Six Bristol schools (Bristol Brunel Academy, Bristol Metropolitan Academy, Cotham, Bristol Cathedral Choir, Bedminster Down and Oasis John Williams) participated in A Monumental Task, a Theatre in Education project that engages young people and their wider communities in discussion around our shared colonial history. The results of their work will be displayed in a new exhibition at Bristol Old Vic from Mon 27 Mar until the end of the year.
Each school group was tasked with creating their own town and devising characters to populate it. Two sessions in, they learn the uncomfortable truth that their town’s founder made his money through the Transatlantic Slave Trade. Not only that, but a statue of him has been present in their town the whole time and no one has acknowledged it. In the remaining sessions, it was up to the young people to decide what to do with the statue. And then they get to do it… The results of which are to be presented in the exhibition, which opens with a private showing to all the participating young people on Mon 27 Mar.

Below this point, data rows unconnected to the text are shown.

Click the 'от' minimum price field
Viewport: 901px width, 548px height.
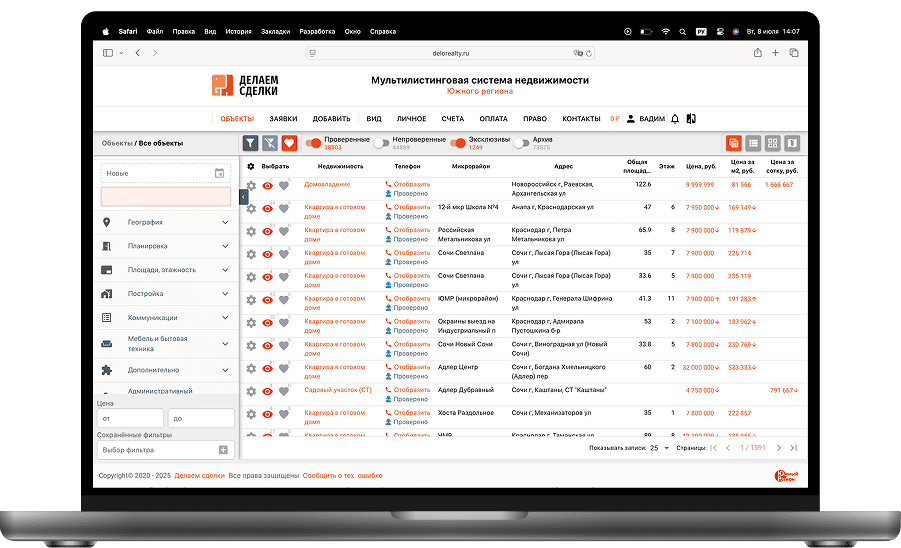click(x=129, y=418)
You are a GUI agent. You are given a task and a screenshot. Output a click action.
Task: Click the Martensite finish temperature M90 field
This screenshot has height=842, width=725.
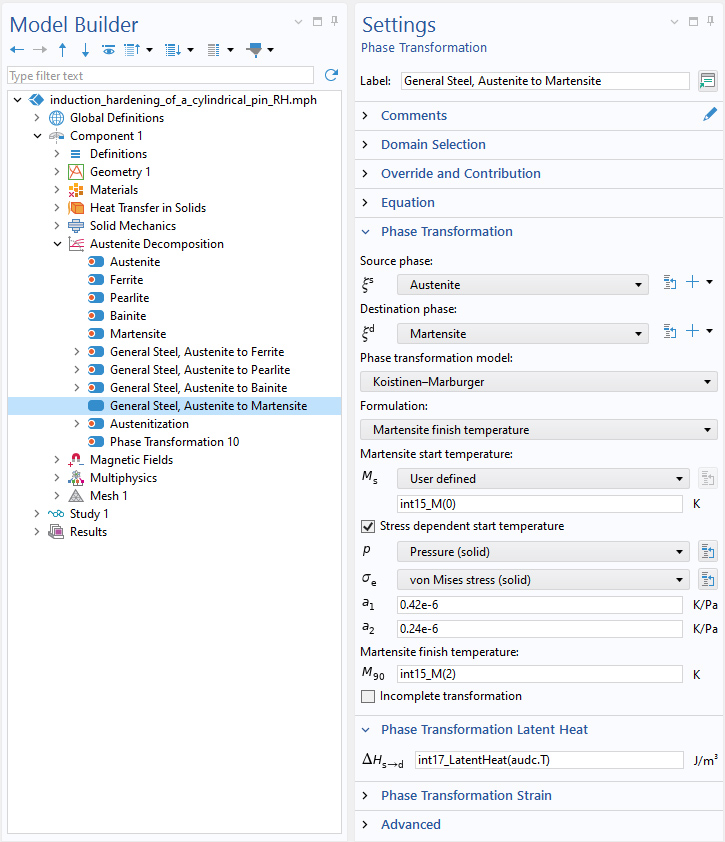point(539,674)
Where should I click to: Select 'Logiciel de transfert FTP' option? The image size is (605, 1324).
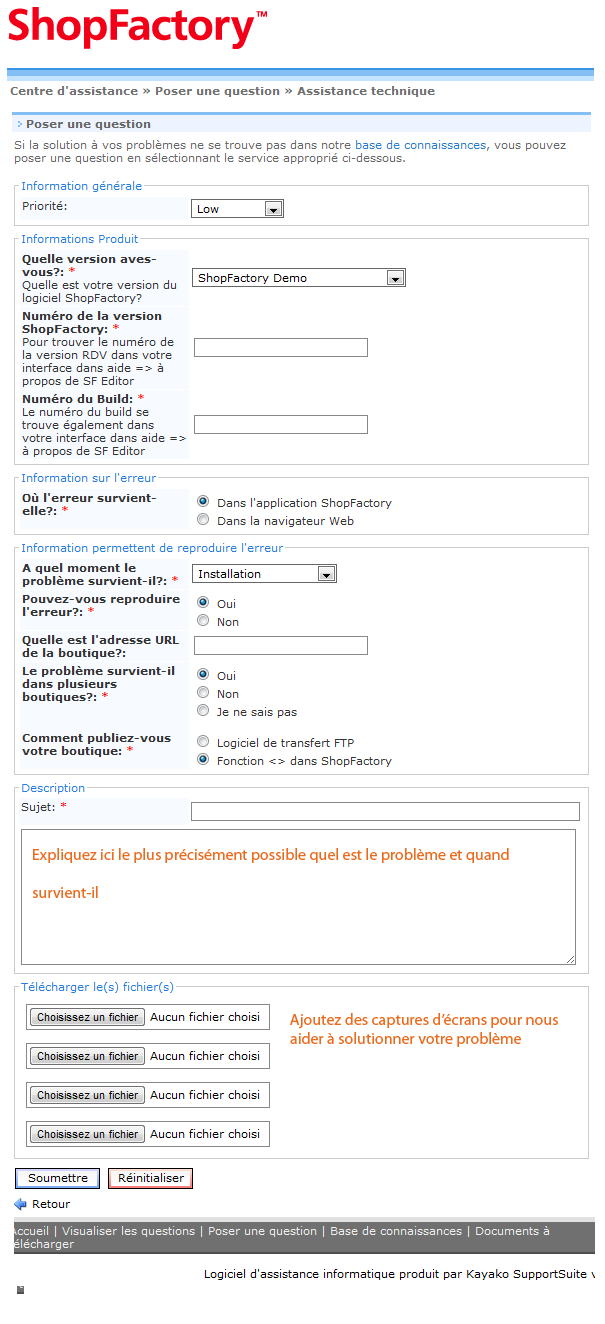(203, 742)
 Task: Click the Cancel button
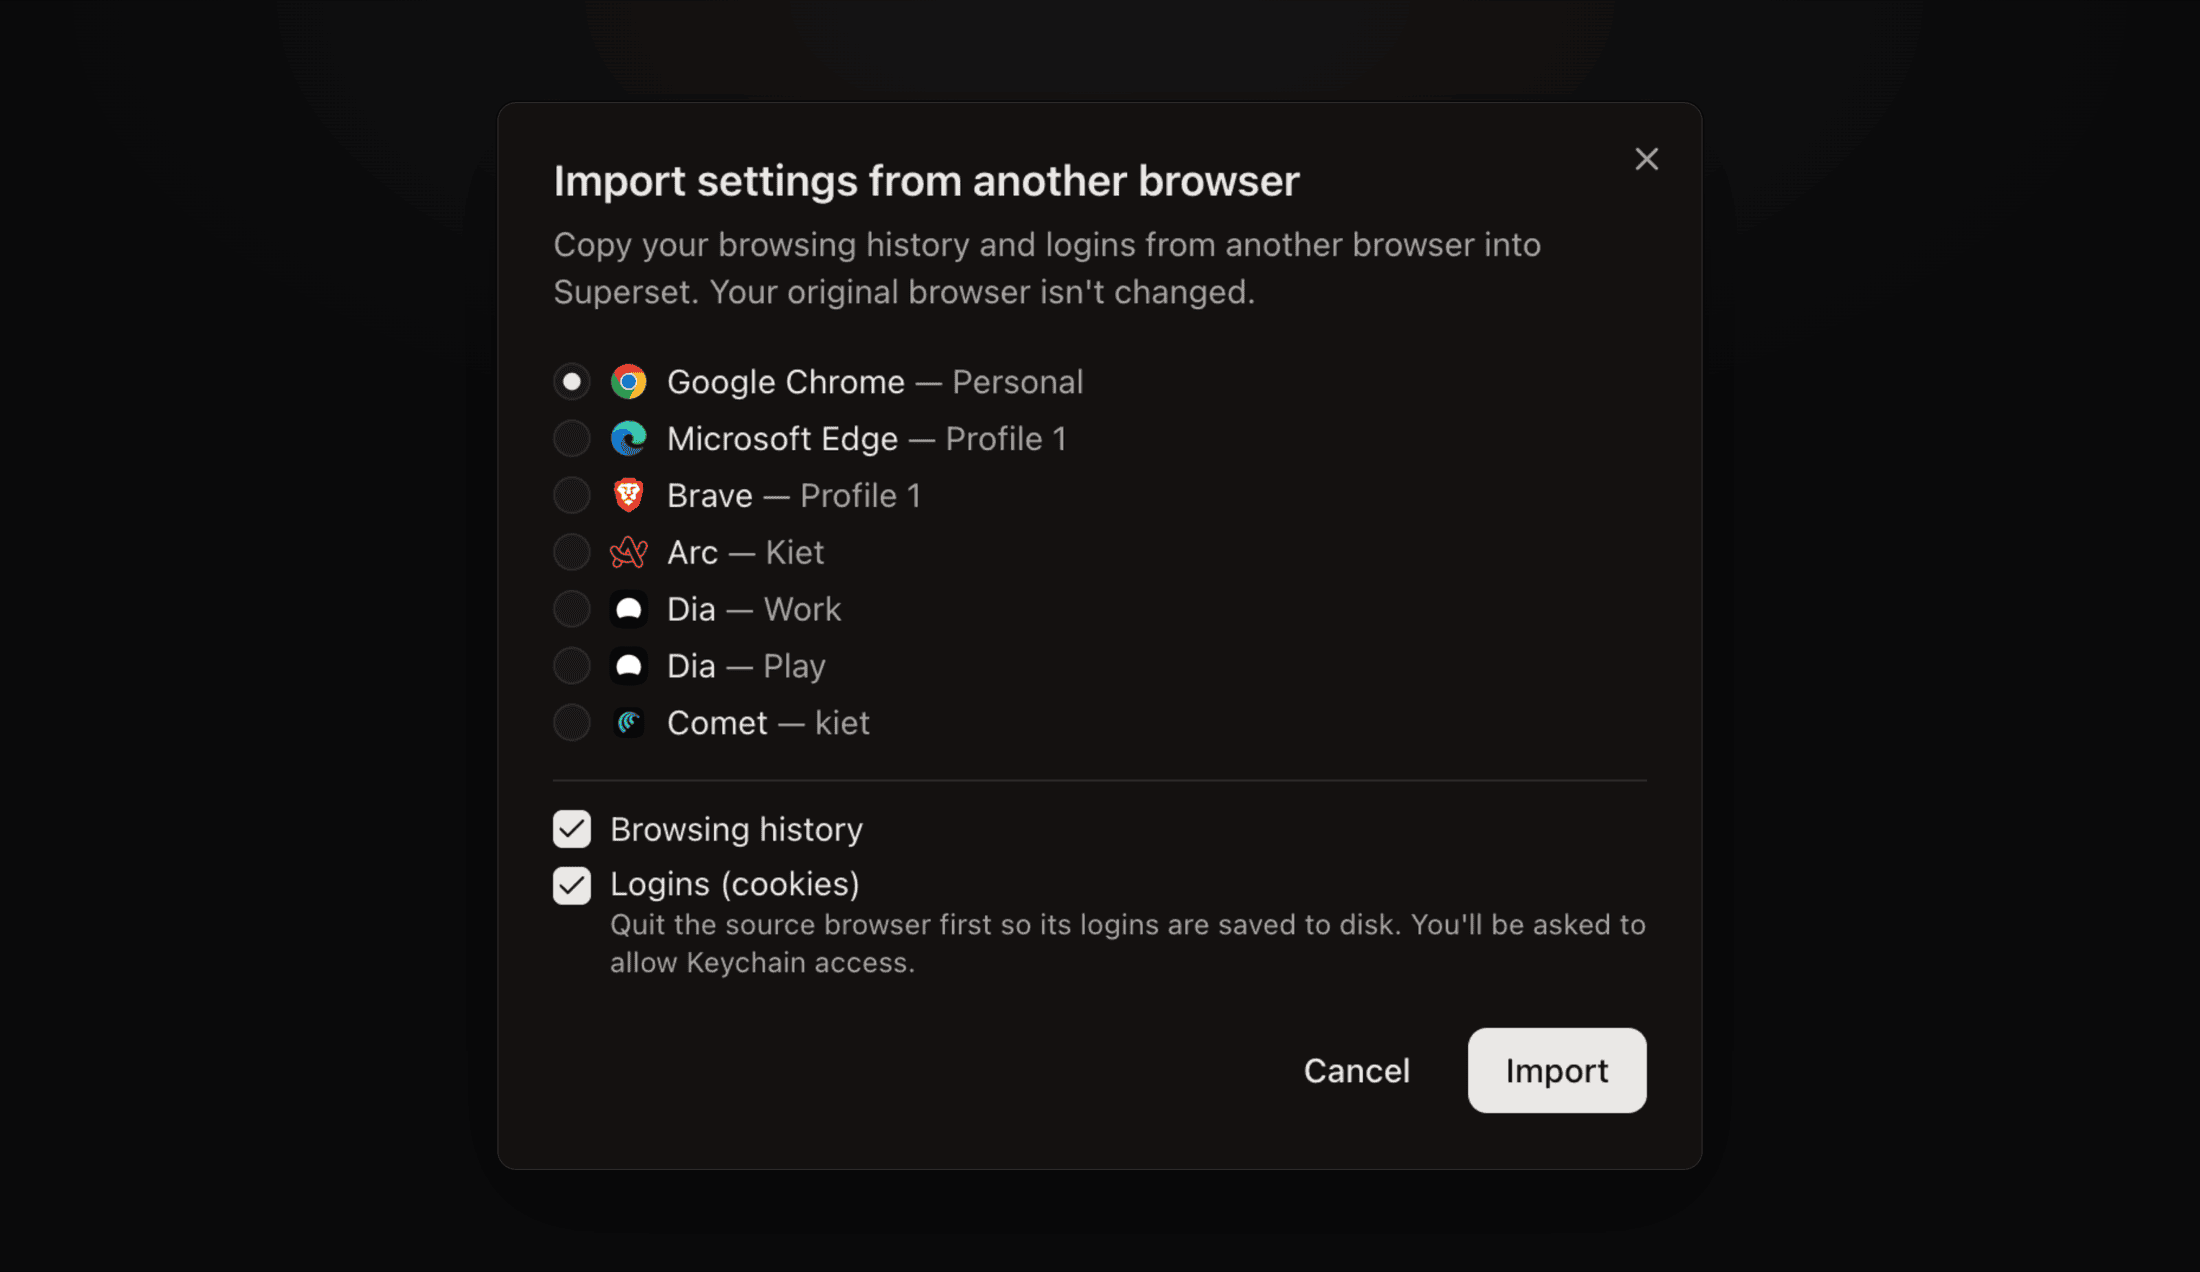click(x=1357, y=1070)
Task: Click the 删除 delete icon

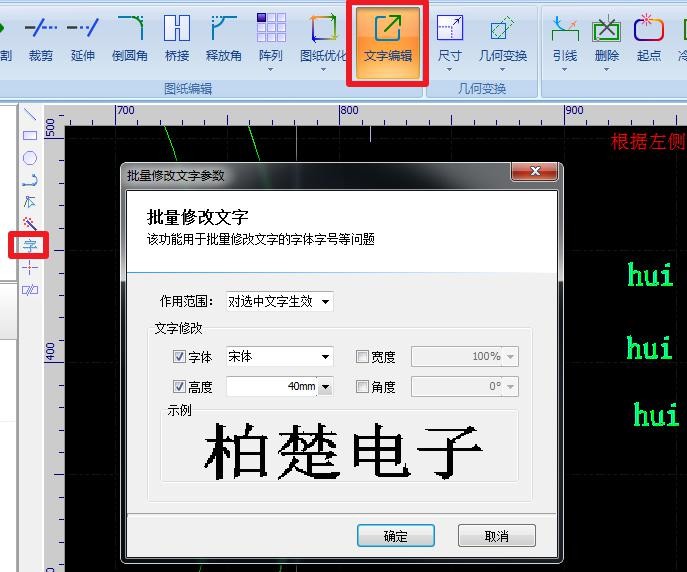Action: tap(606, 38)
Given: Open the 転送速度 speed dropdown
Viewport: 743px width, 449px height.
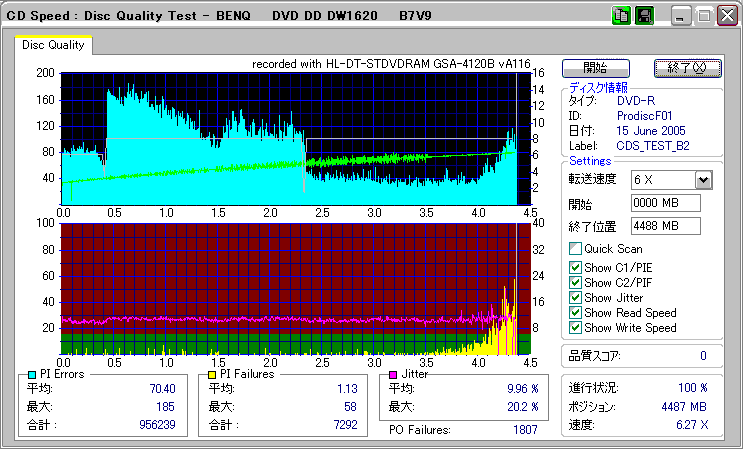Looking at the screenshot, I should pyautogui.click(x=703, y=180).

Lucy Hunt, Director of Engagement said: “Bristol’s young people are witnessing their community’s diverse reactions to monuments of colonial figures. A Monumental Task aims to put the debate in their hands, as they learn about the Transatlantic Slave Trade from the perspective of towns across the country grappling with the legacy of their colonial past”.
She continued: “Bristol Old Vic is itself a monument to Bristol’s colonial history and we are trying to recognise and understand the impact of our beginnings. Statistically, 31% of the 50 original investors directly benefitted from the enslavement and forced migration of Africans. We are continuing our research into Bristol Old Vic’s link with the Transatlantic Slave Trade, reviewing the m,aterials in our archives and exploring how we engage with it today. We’ll be sharing more news on that later this year.”
A Monumental Task asks young people how Bristol Old Vic, the wider cultural and heritage sector, and Bristol itself, should continue to make space for conversations about this legacy and adapt accordingly. In the words of one student: ‘decisions are always really hard, especially when you’re part of a community. You’ve got to adapt all those ideas.’
When asked what they had learnt, one participant said, ‘…to respect and listen to other people’s ideas.’ Another said their highlight was ‘taking part in democracy’.
The exhibition on A Monumental Task will be on display, free to the public, in Bristol Old Vic’s pit passageway from 28 March.